Notable Quotes & Memorable Moments
-
Clinical Intelligence as a 'Thought Partner':
"I think of this as having a clinical thought partner...an expert peer clinician that is built into hospitals’ workflows." — Yaw Fellin ([03:23]) -
On the Need for True Expertise in AI Loops:
"You don’t just want any human in the loop...you absolutely need the right experts—really the clinical leaders and the specialists—to validate these systems." — Yaw Fellin ([07:31]) -
On Governance:
"We just see a lot of ungoverned use of AI systems...and on the flip side, tremendous hospital peers that are really being thoughtful about the governance process." — Yaw Fellin ([09:15]) -
On Experimentation:
"The ability to experiment, to pivot when those experiments aren't working, that would be number one." — Yaw Fellin ([16:31]) -
On the Importance of Improved Validation:
"Most public benchmarks...aren't very representative of what happens at the point of care...validation is probably a topic that's not getting quite enough attention." — Yaw Fellin ([19:05])
Important Timestamps
- Yaw’s Introduction & Background: [00:33]–[02:07]
- Defining Clinical Intelligence & Its Impact: [02:46]–[04:40]
- Guiding Principles for Trustworthy AI: [05:25]–[10:06]
- Case Study — St.
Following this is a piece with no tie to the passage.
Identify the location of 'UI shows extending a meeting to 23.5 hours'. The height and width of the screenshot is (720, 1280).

Luke’s University Health Network: [10:54]–[12:57]
- Workflow Integration Strategies: [13:26]–[15:56]
- Prioritizing Experimentation & Alignment with Outcomes: [15:56]–[18:12]
- Call for Improved Validation in Clinical AI: [18:33]–[20:07]
Conclusion
Yaw Fellin underscores that trust in clinical AI requires transparency, deep clinical expertise, and rigorous governance—especially as skepticism gives way to cautious optimism. Successful organizations are those that experiment intentionally, prioritize seamless workflow integration, and relentlessly focus on patient outcomes, all while demanding high standards of validation from their AI systems. As AI’s influence grows, the industry must keep its standards high to harness the promise of clinical intelligence without sacrificing safety or efficacy.